• ENUNCIADO 1: Transcribe del extracto sobre el hambre en el mundo el pasaje que va desde "Es cierto que" hasta "una organización política.".
• ENUNCIADO 2: Retoma el extracto sobre el hambre en el mundo y prosigue su redacción a partir de la última frase que aparece.

━━━ EXTRACTO SELECCIONADO ━━━

Es cierto que Ziegler simplifica el problema del hambre. Acusar a las multinacionales americanas que en Chicago fijan el precio del grano con criterios económicos, y no meramente altruistas, es a todas luces demagógico. La maquinaria productiva americana no es una ONG ni puede serlo ni sería bueno para el mundo que lo fuera. El problema es mucho más complejo y toda crítica que no abarque esa complejidad está destinada al fracaso. El señor Ziegler es más un predicador y un cruzado que un hombre que desempeña un alto cargo en una organización política.
Pero por otra parte está el hecho cierto de que centenares de millones de personas mueren cada año de hambre en el mundo y que otras muchas quedan para siempre marcadas física y psicológicamente por la desnutrición. Y ahora no hay excusa. Según la FAO, la agricultura actual permite alimentar correctamente a 12.000 millones de seres humanos y somos poco más que la mitad de esa cifra. Lo cual no quiere decir que el incremento de la población puede seguir de forma indefinida, pero sí que se está en un buen momento para abordar de una vez por todas y en serio el terrible problema. Si en la breve historia de la Unión Europea miles de toneladas de mantequilla excedentarias han sido destruidas, algo marcha terriblemente mal. No creo que esto lo discuta nadie.

━━━ LISTADO SUMINISTRADO ━━━

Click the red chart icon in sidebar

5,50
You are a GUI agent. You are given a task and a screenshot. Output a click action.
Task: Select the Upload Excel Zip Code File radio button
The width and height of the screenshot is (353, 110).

━━━

• RESPUESTA ESPERADA 1:
Es cierto que Ziegler simplifica el problema del hambre. Acusar a las multinacionales americanas que en Chicago fijan el precio del grano con criterios económicos, y no meramente altruistas, es a todas luces demagógico. La maquinaria productiva americana no es una ONG ni puede serlo ni sería bueno para el mundo que lo fuera. El problema es mucho más complejo y toda crítica que no abarque esa complejidad está destinada al fracaso. El señor Ziegler es más un predicador y un cruzado que un hombre que desempeña un alto cargo en una organización política.

• RESPUESTA ESPERADA 2:
Termino con una nota biográfica y sentimental. Fui un niño hambriento y lo que más recuerdo de aquellos sombríos años de guerra y de posguerra es el rostro angustiado de mi madre, cuando no había en la despensa una mala patata ni carbón para el fuego. Y éramos cuatro hermanos. Un día mi madre huyó y yo tenía siete añitos y salí a buscarla y la encontré vagando, desesperación en su rostro, mirada húmeda. No he vivido un abrazo tan intenso ni nunca me he sentido mejor. Pero no quiero comparar. Nosotros, al menos, teníamos agua y un techo y escuela.
Manuel Lloris es doctor en Filosofía y Letras.